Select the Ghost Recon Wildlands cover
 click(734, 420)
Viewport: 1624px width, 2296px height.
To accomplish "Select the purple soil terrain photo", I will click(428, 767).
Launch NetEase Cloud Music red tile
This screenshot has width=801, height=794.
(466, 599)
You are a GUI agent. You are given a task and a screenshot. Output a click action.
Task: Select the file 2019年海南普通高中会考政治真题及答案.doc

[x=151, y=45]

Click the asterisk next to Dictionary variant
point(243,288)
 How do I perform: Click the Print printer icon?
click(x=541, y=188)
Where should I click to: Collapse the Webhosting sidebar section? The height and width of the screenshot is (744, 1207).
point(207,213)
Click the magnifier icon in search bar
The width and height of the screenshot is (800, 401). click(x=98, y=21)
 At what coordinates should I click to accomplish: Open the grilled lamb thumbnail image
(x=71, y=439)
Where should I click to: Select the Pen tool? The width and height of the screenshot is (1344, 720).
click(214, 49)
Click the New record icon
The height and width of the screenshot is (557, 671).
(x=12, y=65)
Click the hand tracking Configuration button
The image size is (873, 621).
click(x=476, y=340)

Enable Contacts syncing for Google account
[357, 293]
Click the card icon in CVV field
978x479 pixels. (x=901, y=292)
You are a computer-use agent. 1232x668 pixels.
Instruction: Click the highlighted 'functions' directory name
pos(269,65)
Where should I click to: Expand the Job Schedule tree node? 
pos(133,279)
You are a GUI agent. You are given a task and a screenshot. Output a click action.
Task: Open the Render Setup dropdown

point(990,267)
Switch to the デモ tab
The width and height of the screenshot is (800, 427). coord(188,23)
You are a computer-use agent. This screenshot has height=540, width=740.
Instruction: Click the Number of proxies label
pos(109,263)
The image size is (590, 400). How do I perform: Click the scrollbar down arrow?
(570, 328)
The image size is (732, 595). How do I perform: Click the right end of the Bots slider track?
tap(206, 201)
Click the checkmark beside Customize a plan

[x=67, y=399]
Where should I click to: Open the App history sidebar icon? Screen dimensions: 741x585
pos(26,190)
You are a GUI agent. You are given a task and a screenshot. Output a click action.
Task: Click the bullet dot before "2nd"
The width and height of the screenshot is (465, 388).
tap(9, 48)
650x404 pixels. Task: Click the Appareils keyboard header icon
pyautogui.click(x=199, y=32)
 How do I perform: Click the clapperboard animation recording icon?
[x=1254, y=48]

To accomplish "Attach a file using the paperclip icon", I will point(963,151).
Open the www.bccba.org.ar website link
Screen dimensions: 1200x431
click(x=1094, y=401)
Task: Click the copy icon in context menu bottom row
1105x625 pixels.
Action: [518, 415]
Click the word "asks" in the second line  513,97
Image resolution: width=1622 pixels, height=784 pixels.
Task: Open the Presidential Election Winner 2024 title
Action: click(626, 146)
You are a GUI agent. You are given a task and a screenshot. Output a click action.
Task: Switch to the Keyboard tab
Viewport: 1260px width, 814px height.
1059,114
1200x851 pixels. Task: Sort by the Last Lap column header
• • • • •
_PROBLEM TO SOLVE_
Please reproduce all of the entries above exactly as they appear.

_EXERCISE RESPONSE_
Select the Ghost Recon Wildlands cover
 click(734, 420)
Viewport: 1624px width, 2296px height.
To accomplish "Select the purple soil terrain photo", I will click(428, 767).
Launch NetEase Cloud Music red tile
This screenshot has width=801, height=794.
(466, 599)
You are a GUI agent. You are given a task and a screenshot. Output a click action.
Task: Select the file 2019年海南普通高中会考政治真题及答案.doc

[x=151, y=45]

Click the asterisk next to Dictionary variant
point(243,288)
 How do I perform: Click the Print printer icon?
click(x=541, y=188)
Where should I click to: Collapse the Webhosting sidebar section? The height and width of the screenshot is (744, 1207).
point(207,213)
Click the magnifier icon in search bar
The width and height of the screenshot is (800, 401). click(x=98, y=21)
 At what coordinates should I click to accomplish: Open the grilled lamb thumbnail image
(x=71, y=439)
Where should I click to: Select the Pen tool? The width and height of the screenshot is (1344, 720).
click(214, 49)
Click the New record icon
The height and width of the screenshot is (557, 671).
(x=12, y=65)
Click the hand tracking Configuration button
The image size is (873, 621).
click(x=476, y=340)

Enable Contacts syncing for Google account
[357, 293]
Click the card icon in CVV field
978x479 pixels. (x=901, y=292)
You are a computer-use agent. 1232x668 pixels.
Instruction: Click the highlighted 'functions' directory name
pos(269,65)
Where should I click to: Expand the Job Schedule tree node? 
pos(133,279)
You are a GUI agent. You are given a task and a screenshot. Output a click action.
Task: Open the Render Setup dropdown

point(990,267)
Switch to the デモ tab
The width and height of the screenshot is (800, 427). coord(188,23)
You are a computer-use agent. This screenshot has height=540, width=740.
Instruction: Click the Number of proxies label
pos(109,263)
The image size is (590, 400). How do I perform: Click the scrollbar down arrow?
(570, 328)
The image size is (732, 595). How do I perform: Click the right end of the Bots slider track?
tap(206, 201)
Click the checkmark beside Customize a plan

[x=67, y=399]
Where should I click to: Open the App history sidebar icon? Screen dimensions: 741x585
pos(26,190)
You are a GUI agent. You are given a task and a screenshot. Output a click action.
Task: Click the bullet dot before "2nd"
The width and height of the screenshot is (465, 388).
tap(9, 48)
650x404 pixels. Task: Click the Appareils keyboard header icon
pyautogui.click(x=199, y=32)
 How do I perform: Click the clapperboard animation recording icon?
[x=1254, y=48]

To accomplish "Attach a file using the paperclip icon", I will point(963,151).
Open the www.bccba.org.ar website link
Screen dimensions: 1200x431
click(x=1094, y=401)
Task: Click the copy icon in context menu bottom row
1105x625 pixels.
Action: [518, 415]
Click the word "asks" in the second line  513,97
Image resolution: width=1622 pixels, height=784 pixels.
Task: Open the Presidential Election Winner 2024 title
Action: click(626, 146)
You are a GUI agent. You are given a task and a screenshot. Output a click action.
Task: Switch to the Keyboard tab
Viewport: 1260px width, 814px height.
1059,114
1200x851 pixels. Task: Sort by the Last Lap column header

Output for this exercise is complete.